Het college heeft dit advies aan het besluit van 17 mei 2016 ten grondslag gelegd.
5. Naar aanleiding van het door [appellant] ingediende bezwaar heeft de SAOZ op 24 augustus 2016 opnieuw advies uitgebracht. De SAOZ heeft in de bezwaren van [appellant] geen aanleiding gezien om haar eerdere advies te herzien. Het college heeft het advies van 24 augustus 2016 ten grondslag gelegd aan het besluit op bezwaar.
6. Het college heeft in beroep bij de rechtbank aanvullende adviezen van de SAOZ overgelegd, waaronder een advies van 11 april 2017.
7. De rechtbank heeft geoordeeld dat het college het verzoek van [appellant] om een tegemoetkoming in planschade terecht heeft afgewezen.
Hoger beroep
Het primaire betoog
8. [appellant] betoogt dat de rechtbank ten onrechte tot dit oordeel is gekomen.
Hij voert allereerst aan dat de rechtbank ten onrechte heeft overwogen dat het college zich mocht baseren op de conclusie van de SAOZ dat de schaduwwerking niet leidt tot mogelijk rendementsverlies. [appellant] verwijst naar het door hem ingediende deskundigenrapport van Accon Avm adviseurs en accountants, waaruit het tegendeel blijkt. Het had volgens [appellant], nu dit niet tot de competentie van de rechter behoort, op de weg van de rechtbank gelegen om een onafhankelijke agrarisch-technisch deskundige te benoemen. De rechtbank heeft hem ten onrechte actieve risico-aanvaarding tegengeworpen.

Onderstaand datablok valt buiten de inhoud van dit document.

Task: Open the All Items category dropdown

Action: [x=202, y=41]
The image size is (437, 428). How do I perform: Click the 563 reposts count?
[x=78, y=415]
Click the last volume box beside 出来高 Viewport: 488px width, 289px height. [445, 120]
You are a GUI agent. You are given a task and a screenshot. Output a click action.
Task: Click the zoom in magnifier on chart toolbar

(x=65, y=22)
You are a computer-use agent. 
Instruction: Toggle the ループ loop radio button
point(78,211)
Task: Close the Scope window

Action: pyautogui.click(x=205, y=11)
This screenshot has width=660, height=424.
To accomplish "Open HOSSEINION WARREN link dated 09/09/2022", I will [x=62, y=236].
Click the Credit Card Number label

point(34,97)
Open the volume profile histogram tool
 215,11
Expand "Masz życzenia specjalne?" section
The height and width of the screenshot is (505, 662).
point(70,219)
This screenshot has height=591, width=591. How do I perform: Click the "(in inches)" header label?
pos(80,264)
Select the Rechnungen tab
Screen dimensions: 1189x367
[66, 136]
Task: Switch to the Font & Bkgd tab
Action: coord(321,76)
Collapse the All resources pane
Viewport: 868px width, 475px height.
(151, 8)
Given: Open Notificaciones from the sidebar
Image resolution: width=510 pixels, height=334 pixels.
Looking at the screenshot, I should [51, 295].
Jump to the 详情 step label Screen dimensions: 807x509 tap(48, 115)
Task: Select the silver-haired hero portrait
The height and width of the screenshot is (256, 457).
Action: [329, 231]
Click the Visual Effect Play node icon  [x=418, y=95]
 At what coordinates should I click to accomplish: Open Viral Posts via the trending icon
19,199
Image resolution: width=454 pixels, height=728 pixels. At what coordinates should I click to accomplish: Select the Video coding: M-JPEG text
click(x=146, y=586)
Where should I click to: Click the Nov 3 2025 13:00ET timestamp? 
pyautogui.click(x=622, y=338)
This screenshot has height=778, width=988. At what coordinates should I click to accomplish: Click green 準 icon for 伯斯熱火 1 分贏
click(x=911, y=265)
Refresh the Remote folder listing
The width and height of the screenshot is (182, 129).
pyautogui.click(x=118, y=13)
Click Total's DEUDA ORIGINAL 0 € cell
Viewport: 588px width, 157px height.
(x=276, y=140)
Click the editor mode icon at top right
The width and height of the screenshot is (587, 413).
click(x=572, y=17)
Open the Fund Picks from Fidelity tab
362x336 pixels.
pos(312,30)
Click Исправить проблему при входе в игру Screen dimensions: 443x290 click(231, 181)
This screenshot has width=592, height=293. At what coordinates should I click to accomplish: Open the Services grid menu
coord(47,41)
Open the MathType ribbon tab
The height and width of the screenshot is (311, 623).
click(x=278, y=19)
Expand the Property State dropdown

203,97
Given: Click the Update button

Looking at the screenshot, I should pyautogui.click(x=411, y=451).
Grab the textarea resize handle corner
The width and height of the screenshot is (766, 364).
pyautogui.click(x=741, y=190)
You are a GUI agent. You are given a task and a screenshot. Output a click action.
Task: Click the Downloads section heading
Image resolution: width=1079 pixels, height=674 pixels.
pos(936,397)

[appellant] voert daarnaast aan dat de rechtbank ten onrechte heeft overwogen dat het college zich mocht baseren op de conclusie van de SAOZ, dat luchtverontreiniging op voorhand niet uit te sluiten is, maar dat de effecten daarvan op de productieomstandigheden naar verwachting verwaarloosbaar zullen zijn. Volgens [appellant] is de rechtbank ten onrechte voorbijgegaan aan de conclusie van een door hem ingebracht rapport van Adromi Groep, dat de luchtverontreiniging toeneemt. Een zorgvuldige inhoudelijke vergelijking tussen de rapporten van de SAOZ en het rapport van Adromi Groep vereist inbreng van een onafhankelijke deskundige.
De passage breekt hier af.